Text for analysis »
━━━━━━━━━━━━━━━━
Supreme Court allows Pa. extension for mail-in ballots
The U.S. Supreme Court on Monday decided not to halt the state high court's ruling that mail-in ballots will be accepted up to three days after Election Day, even without a postmark.
With just two weeks until Nov. 3, that ruling puts an end to the legal challenge mounted by the state Republican Party and top Republican officials within the state — at least for now.
In two separate applications for a stay, the nation's highest court deadlocked — a 4-4 tie, with only eight justices on the court — on whether to halt the Pennsylvania Supreme Court's September decision that ballots must be counted when received days following the election.
Justices Samuel Alito, Clarence Thomas, Neil Gorsuch and Brett Kavanaugh voted in favor of the stay, while Chief Justice John Roberts and the court's three liberal justices voted against it.
━━━━━━━━━━━━━━━━
Work instructions »
a – According to the article on the mail-in ballot extension, why did the U.S. Supreme Court's vote on the stay end in a tie? Answer in one to three sentences.
b – Please set down word for word the passage of the article on the mail-in ballot extension that begins at the words "With just two" and stops after "following the election.".
Use only the article on the mail-in ballot extension as your source.

Data block »
━━━━━━━━━━━━━━━━
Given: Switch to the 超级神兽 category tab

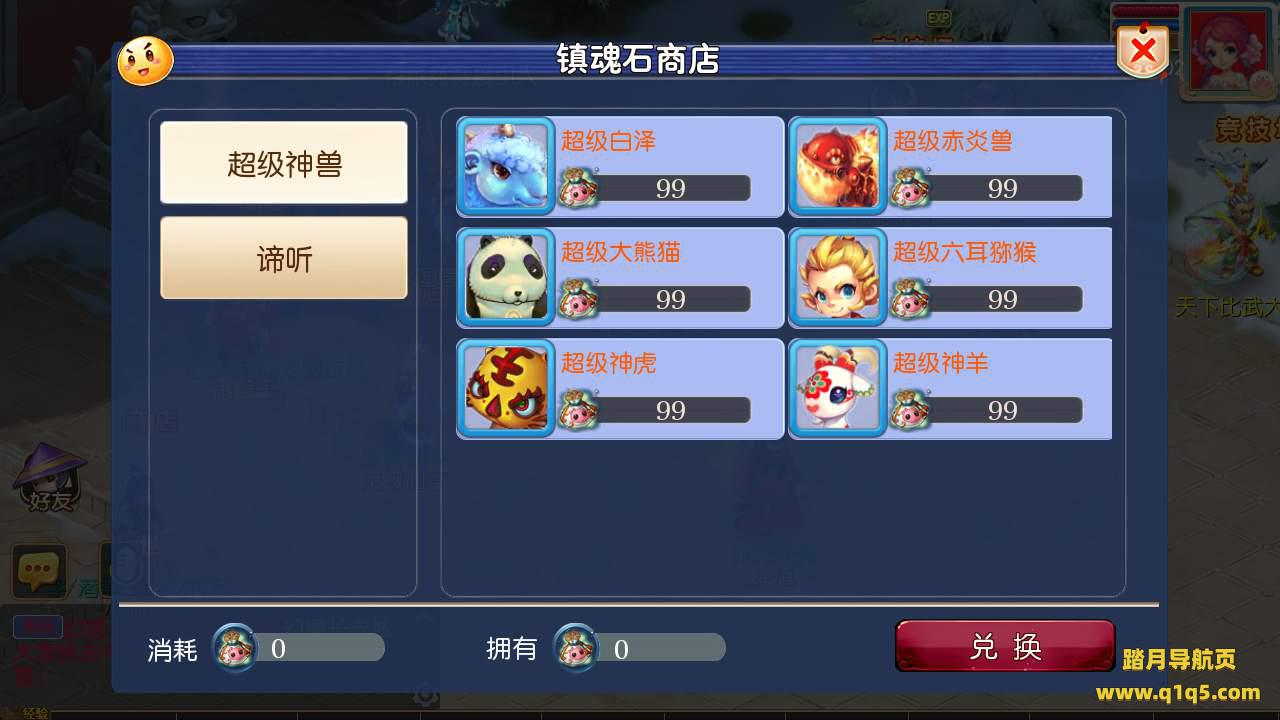Looking at the screenshot, I should tap(284, 163).
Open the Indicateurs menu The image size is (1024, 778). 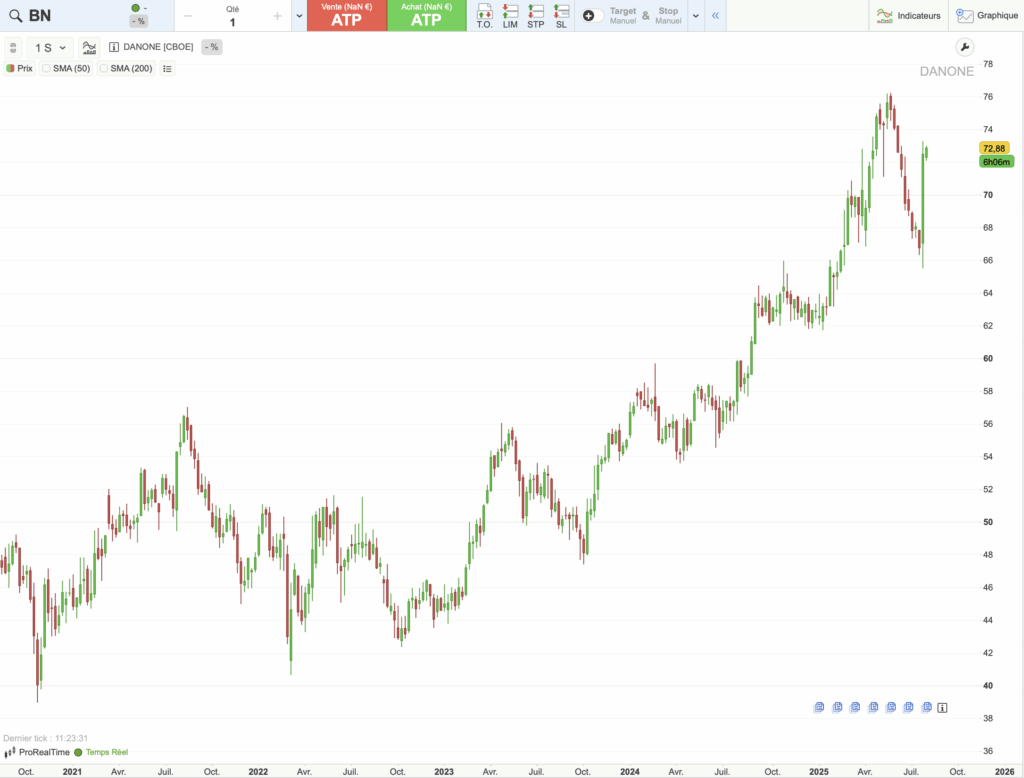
━━━━━━━━━━━━━━━━
Task-by-task answers »
a – The court had only eight justices, and they split evenly. Alito, Thomas, Gorsuch and Kavanaugh voted for the stay, while Chief Justice Roberts and the three liberal justices voted against it, leaving a 4-4 deadlock.

b –
With just two weeks until Nov. 3, that ruling puts an end to the legal challenge mounted by the state Republican Party and top Republican officials within the state — at least for now.
In two separate applications for a stay, the nation's highest court deadlocked — a 4-4 tie, with only eight justices on the court — on whether to halt the Pennsylvania Supreme Court's September decision that ballots must be counted when received days following the election.